No podemos por menos de preguntarnos, ante semejante muestra de irresponsabilidad, si es que acaso nuestro Gobierno no considera que sean españoles aquellos que están, insistimos, de hecho, expulsando a sus compatriotas del territorio que gobiernan como si fuera suyo. O si es que no serían los que dicen «no sentirse españoles» los que consecuentemente debieran irse de España. ¿Es que no se están yendo ya, españoles no secesionistas, hispanos, e, incluso, extranjeros que detestan la simple estupidez? Pero ¿y los que no podemos entrar? Como funcionarios, o padres de familia, o profesionales que no quieren renunciar a hablar en español, la lengua común a todos los españoles, porque la ley debería protegerles y no lo hace, ¿es que no nos está vedada de hecho la «entrada»?

Y con todo, en el caso de que González Pons haya formulado sin querer la profecía inversa, una vez que se hubieran marchado de Cataluña los españoles que no quieren dejar de serlo, ¿encontraría la paz del silencio, de esa «unanimidad popular», la «nueva» sociedad catalana exespañola?

Nunca mejor se podría decir en este caso que aquí «hablarían» hasta las piedras…porque la Nación, además de los hombres vivos, y de los que están por venir, incluye a los antepasados, y a la tierra donde están enterrados, nombrada por primera vez en la historia por quienes la circundaban –al parecer «español» es un término provenzal–, esas naciones extranjeras en donde Ganivet no creía que pudiera encontrarse la verdad.

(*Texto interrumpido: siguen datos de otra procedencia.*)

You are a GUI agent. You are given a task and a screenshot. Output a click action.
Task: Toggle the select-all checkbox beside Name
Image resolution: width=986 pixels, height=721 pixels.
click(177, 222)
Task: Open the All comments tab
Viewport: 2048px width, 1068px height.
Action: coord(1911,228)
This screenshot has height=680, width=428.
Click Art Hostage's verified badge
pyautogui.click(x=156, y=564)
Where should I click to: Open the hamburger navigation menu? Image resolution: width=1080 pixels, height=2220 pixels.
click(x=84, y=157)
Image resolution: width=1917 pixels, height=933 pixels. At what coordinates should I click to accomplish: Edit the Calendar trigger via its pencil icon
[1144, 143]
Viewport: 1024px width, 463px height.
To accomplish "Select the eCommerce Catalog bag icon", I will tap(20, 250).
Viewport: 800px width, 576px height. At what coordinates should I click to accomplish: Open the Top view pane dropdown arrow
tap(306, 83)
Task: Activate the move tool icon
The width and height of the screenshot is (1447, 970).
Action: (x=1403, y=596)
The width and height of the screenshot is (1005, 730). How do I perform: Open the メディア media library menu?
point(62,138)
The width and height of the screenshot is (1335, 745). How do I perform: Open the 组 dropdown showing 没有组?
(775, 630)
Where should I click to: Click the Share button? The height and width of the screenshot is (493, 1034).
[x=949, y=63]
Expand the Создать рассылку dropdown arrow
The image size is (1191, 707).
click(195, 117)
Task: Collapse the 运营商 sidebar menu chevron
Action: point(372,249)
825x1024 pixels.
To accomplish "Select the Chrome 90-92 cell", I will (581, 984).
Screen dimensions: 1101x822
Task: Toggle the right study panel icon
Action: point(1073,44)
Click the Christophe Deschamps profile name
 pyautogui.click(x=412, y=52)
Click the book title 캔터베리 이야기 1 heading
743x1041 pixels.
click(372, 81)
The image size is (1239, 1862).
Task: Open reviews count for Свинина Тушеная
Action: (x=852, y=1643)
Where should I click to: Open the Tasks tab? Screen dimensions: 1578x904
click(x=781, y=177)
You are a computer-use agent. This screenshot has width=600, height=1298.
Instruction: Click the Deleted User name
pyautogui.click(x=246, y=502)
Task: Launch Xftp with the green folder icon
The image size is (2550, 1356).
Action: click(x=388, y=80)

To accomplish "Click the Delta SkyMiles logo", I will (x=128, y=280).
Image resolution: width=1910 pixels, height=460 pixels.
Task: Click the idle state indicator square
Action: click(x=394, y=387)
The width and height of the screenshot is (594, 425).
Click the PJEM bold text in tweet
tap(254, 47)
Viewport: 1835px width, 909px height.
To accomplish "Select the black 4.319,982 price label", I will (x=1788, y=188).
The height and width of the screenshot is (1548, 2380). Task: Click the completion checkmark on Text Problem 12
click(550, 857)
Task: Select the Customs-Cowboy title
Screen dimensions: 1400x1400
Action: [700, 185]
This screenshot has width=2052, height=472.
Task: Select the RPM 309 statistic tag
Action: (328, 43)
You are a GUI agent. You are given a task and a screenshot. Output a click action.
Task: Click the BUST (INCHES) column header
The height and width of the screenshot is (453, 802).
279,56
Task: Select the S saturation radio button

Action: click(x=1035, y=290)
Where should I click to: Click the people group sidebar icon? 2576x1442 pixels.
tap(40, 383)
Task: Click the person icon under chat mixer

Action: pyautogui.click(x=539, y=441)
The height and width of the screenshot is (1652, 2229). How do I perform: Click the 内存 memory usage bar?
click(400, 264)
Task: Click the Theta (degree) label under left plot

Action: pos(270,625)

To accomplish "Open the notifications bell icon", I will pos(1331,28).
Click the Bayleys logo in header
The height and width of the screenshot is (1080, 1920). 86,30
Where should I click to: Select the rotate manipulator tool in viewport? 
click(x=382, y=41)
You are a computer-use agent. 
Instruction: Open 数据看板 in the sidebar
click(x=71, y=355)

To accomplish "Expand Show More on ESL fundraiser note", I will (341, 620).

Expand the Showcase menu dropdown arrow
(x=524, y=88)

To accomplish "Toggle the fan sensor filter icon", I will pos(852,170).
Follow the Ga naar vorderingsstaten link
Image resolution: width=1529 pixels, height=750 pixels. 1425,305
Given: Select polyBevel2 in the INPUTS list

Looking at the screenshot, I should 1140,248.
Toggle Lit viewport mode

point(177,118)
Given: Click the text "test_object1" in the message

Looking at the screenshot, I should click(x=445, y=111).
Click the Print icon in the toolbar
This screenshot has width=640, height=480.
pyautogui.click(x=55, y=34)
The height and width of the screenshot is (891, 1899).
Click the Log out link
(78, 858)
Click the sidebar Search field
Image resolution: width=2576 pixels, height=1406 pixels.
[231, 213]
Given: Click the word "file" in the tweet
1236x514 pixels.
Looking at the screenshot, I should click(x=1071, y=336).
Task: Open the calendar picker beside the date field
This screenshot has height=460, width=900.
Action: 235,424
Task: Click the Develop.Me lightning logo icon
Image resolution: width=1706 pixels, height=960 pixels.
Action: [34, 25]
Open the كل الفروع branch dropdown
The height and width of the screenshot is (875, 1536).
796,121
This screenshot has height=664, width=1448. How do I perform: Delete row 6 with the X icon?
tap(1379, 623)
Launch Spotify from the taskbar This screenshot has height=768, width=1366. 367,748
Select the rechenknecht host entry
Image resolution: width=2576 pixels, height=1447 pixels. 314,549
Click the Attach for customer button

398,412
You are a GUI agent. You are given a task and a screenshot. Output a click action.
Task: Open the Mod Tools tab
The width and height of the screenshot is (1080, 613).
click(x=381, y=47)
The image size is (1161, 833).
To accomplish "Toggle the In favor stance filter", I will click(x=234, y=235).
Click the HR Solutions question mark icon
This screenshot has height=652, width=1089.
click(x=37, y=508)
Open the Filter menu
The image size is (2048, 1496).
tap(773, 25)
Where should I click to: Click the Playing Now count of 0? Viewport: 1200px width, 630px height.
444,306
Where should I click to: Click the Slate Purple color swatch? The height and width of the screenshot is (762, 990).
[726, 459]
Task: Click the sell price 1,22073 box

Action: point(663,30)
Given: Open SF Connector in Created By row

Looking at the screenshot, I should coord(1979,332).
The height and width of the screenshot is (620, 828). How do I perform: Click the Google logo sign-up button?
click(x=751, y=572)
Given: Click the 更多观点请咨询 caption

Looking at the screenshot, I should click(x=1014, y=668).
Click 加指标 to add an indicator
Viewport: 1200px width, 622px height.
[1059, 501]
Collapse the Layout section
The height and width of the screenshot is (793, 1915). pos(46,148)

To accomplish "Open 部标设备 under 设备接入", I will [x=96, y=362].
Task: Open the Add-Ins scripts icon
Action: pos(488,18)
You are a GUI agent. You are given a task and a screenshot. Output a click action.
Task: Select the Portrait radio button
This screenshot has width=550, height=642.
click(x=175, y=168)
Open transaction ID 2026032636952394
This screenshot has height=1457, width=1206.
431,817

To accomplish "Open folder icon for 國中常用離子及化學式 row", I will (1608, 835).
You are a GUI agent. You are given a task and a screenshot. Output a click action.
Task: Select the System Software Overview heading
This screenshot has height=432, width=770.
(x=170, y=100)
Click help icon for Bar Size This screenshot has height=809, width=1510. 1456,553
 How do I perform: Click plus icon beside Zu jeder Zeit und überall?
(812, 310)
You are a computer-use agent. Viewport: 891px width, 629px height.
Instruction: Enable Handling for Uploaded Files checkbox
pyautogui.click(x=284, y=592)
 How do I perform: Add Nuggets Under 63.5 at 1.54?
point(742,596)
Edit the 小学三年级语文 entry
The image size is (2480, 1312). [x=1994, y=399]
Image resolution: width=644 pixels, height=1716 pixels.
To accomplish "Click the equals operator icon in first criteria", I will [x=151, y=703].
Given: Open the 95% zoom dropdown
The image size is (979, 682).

Pero Ganivet estaba equivocado… Al menos en cuanto a la verdad de España, en cuyo interior hoy por hoy anidan los planes y programas en marcha de su fragmentación, es precisamente en el exterior de nuestras fronteras donde mejor nos encontramos. Un exterior cuya configuración en el presente exige contar con la acción de España, gracias a la cual tenemos una lengua que hablan unos 500 millones de habitantes y más de una veintena de países en los que cualquier español puede vivir de hecho sin ser extranjero. Y eso sin contar con los países cuya comunidad hispana, como ocurre en Estados Unidos, es ya superior a la misma población española.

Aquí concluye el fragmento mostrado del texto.